Por. Gerardo Galarza
Que uno de los principales problemas de México es la corrupción es tan cierto como que el sol existe. La corrupción ha invadido y carcome todos los ámbitos de la vida nacional, la pública y la privada.
Hay quienes sostienen que la corrupción mexicana proviene de las épocas de lo que hoy llaman “pueblos originarios”, otros dicen que llegó con los conquistadores españoles y que la Nueva España la heredó al México independiente, y quienes aseveran que la revolución de 1910 aceleró e institucionalizó este fenómeno. “La revolución ya le hizo justicia”, era una de las frases que se utilizaban para explicar cualquier súbita riqueza.
La lucha contra la corrupción es una de las mejores banderas político-electorales. No falla, porque cada sexenio “ahora sí va en serio”.
En el siglo reciente no ha habido gobierno mexicano que no ha anunciado su implacable lucha contra la corrupción. Recordemos los 45 años más recientes, para que se puedan recordar fácilmente, en lo que los gobiernos en turno han acusado, procesado, sentenciado y encarcelado a exsecretarios de Estado y otros exfuncionarios, empresarios, líderes sindicales y hasta el hermano de un expresidente de la república, todos los lo regular del gobierno anterior inmediato y para demostrar la implacable lucha contra la corrupción cada seis años.
En realidad, en la mayoría de esos casos, esa presunta lucha de los gobiernos mexicanos contra la corrupción ha sido parte de una estrategia mediática y, en muchas ocasiones, también de revanchas políticas.
Pese a todo, el fenómeno de la corrupción sigue y crece en México. Está presente en los gobiernos federal, estatales, municipales; en los poderes legislativos y judiciales federales y locales; en las empresas, en las escuelas públicas y privadas desde preescolar hasta la universidades, en las iglesias, en los deportes amateur y profesional, en las familias en todos los ámbitos de la vida nacional, en lo que –hay que decirlo—también existen y luchan muchos mexicanos honestos.
La rampante corrupción nacional fue sin duda uno de los factores que provocaron el triunfo electoral de Andrés Manuel López Obrador por la presidencia de la república y, por supuesto, su promesa de combatirla.
Pero, como antes o peor, los resultados han sido magros, casi nulos: la corrupción sigue campante e impune.
Esa impunidad puede tener su origen en dos elementos que también son prácticas corruptas: la decisión gubernamental de no combatirla más que en el discurso o la ineficacia de la Fiscalía General de la República (FGR) para investigar, conseguir pruebas, armar casos y procesar judicialmente a los presuntos responsables.

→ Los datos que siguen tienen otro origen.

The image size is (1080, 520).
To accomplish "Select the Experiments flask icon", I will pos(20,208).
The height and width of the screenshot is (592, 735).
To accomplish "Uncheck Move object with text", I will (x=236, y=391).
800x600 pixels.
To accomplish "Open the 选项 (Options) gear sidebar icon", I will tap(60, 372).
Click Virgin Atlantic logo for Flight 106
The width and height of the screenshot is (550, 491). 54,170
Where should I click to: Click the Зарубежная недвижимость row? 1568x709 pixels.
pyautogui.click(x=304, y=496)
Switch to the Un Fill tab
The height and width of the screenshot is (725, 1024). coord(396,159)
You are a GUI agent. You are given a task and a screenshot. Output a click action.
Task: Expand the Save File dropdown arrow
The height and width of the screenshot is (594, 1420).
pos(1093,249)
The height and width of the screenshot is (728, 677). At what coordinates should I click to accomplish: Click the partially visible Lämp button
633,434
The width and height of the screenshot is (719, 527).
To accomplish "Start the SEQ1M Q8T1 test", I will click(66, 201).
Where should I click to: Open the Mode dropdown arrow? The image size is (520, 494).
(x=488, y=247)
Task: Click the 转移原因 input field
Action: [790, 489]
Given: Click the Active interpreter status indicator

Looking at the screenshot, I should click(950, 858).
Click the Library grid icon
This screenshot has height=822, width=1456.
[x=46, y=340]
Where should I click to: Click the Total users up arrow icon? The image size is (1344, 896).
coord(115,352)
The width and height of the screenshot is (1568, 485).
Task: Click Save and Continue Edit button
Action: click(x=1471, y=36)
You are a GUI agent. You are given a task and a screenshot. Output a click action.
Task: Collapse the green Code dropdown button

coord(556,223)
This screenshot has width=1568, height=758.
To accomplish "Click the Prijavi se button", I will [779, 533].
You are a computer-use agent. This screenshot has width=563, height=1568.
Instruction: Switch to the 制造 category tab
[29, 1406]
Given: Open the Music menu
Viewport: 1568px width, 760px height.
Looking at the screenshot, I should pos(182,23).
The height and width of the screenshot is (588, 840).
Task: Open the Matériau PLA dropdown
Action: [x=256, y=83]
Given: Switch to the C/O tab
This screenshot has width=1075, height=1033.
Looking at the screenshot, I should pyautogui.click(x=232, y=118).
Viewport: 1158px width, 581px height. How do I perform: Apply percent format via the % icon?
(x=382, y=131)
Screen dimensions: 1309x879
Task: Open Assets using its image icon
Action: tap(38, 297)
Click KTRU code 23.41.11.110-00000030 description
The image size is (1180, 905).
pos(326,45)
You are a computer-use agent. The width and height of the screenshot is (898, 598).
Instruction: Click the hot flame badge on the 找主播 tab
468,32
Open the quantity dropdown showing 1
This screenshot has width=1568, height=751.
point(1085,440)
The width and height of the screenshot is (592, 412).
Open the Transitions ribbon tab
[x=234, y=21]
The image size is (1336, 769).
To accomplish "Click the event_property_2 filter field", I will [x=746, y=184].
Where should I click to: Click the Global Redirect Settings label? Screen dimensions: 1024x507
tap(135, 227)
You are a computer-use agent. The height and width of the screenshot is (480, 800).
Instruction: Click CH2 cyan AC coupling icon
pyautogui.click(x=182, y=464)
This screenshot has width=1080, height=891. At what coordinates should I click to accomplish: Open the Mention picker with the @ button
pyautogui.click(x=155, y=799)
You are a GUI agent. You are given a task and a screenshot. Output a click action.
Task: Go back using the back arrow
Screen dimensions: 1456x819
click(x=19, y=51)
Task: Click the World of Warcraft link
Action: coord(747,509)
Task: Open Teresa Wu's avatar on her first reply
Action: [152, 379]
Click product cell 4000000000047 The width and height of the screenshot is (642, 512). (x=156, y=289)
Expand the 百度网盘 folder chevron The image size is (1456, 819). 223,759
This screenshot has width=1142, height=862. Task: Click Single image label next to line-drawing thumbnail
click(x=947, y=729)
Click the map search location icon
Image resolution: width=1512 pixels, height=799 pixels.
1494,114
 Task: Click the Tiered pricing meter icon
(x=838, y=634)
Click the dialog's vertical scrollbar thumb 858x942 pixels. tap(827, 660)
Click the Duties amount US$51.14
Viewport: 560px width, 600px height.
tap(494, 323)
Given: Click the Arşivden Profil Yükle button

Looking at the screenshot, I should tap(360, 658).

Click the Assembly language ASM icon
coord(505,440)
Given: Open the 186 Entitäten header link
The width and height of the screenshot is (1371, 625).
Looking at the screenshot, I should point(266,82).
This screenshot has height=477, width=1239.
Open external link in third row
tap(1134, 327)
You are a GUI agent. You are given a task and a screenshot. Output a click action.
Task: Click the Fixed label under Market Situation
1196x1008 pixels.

A cambio de ello. Y para demostrar que se combate a la corrupción, se ha recurrido al linchamiento de los presuntos corruptos desde el atril presidencial mañanero: el juicio sumario de la palabra presidencial los sentencia en cadena nacional, aunque nadie haya mostrado prueba judicial alguna contra ellos.
Tal es el caso de 31 exfuncionarios del Conacyt, -algunos de sus nombres ya han sido expuestos públicamente- a quienes la FGR pretende encausar por delitos con recursos públicos, incluyendo lavado de dinero, por lo que ha solicitado órdenes de aprehensión, y en dos ocasiones un juez federal las ha negado al considerar que las pruebas que se le presentan no son suficientes. La FGR ha informado que insistirá en su solicitud en todas las instancias judiciales, pero por lo pronto los mencionados públicamente son ya culpables sin que hayan tenido un juicio como lo ordenan las leyes.